Electrical panel ground wires
 
Hello everyone. I was looking at the wiring in my fuse panel earlier and want to make sure everything is wired correctly. All the hots are separately wired and all the neutrals are hooked up separately which to me looks like, however all the grounds coming into the panel are twisted together. From there one ground wire is going to what I assume is the grounding block. The grounding block has 4 spaces with only the one being used. Is this correct? Also, if any new wiring is added can that new wire's ground go to a separate spot in the grounding block or should it just be twisted together with the rest?

Another thing i noticed is that there are two empty bars offset from the two bars that the neutral wires are connected to. I'm not sure what these are for. The shot grounding bar is tucked back in the bottom left corner of the panel.

I took a few pictures to help. The first shows all the grounds twisted together in the far back. The second shows the neutral bars, with the grounding bar in the fast back on the left. The third shows the one ground wire going to the grounding bar in the bottom left corner.

http://img.photobucket.com/albums/v2...1004-00039.jpg

http://img.photobucket.com/albums/v2...1004-00038.jpg

http://img.photobucket.com/albums/v2...1004-00037.jpg

jbfan 10-04-2012 09:03 AM

Not the best practice, but it has been done in many panels.

Lemkie 10-04-2012 09:16 AM

Quote:

Originally Posted by jbfan (Post 1023568)
Not the best practice, but it has been done in many panels.

What would best practice be? And also if new circuits were added should they be grounded to a separate spot on the grounding bar or just wired into the twisted group of ground wires?
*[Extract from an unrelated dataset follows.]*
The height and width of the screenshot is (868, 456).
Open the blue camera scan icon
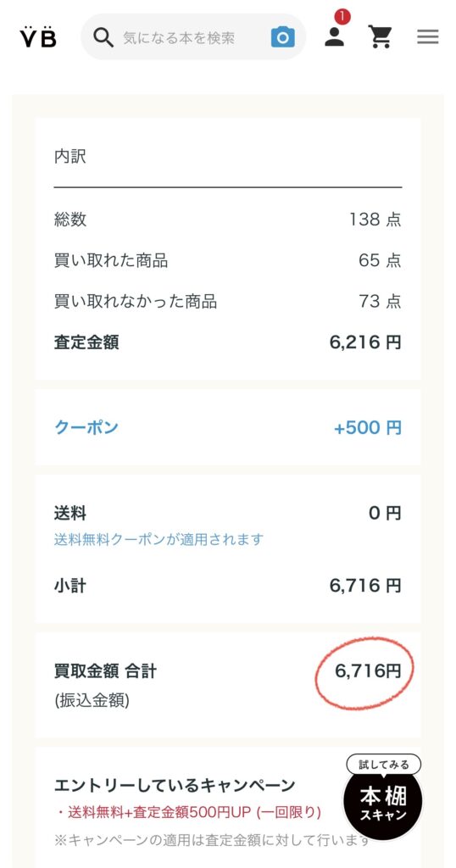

Also what are the two empty bars for behind the neutral bars?

electures 10-04-2012 09:19 AM

Quote:

Originally Posted by Lemkie (Post 1023566)
Hello everyone. I was looking at the wiring in my fuse panel earlier and want to make sure everything is wired correctly. All the hots are separately wired and all the neutrals are hooked up separately which to me looks like, however all the grounds coming into the panel are twisted together. From there one ground wire is going to what I assume is the grounding block. The grounding block has 4 spaces with only the one being used. Is this correct? Also, if any new wiring is added can that new wire's ground go to a separate spot in the grounding block or should it just be twisted together with the rest?

Another thing i noticed is that there are two empty bars offset from the two bars that the neutral wires are connected to. I'm not sure what these are for. The shot grounding bar is tucked back in the bottom left corner of the panel.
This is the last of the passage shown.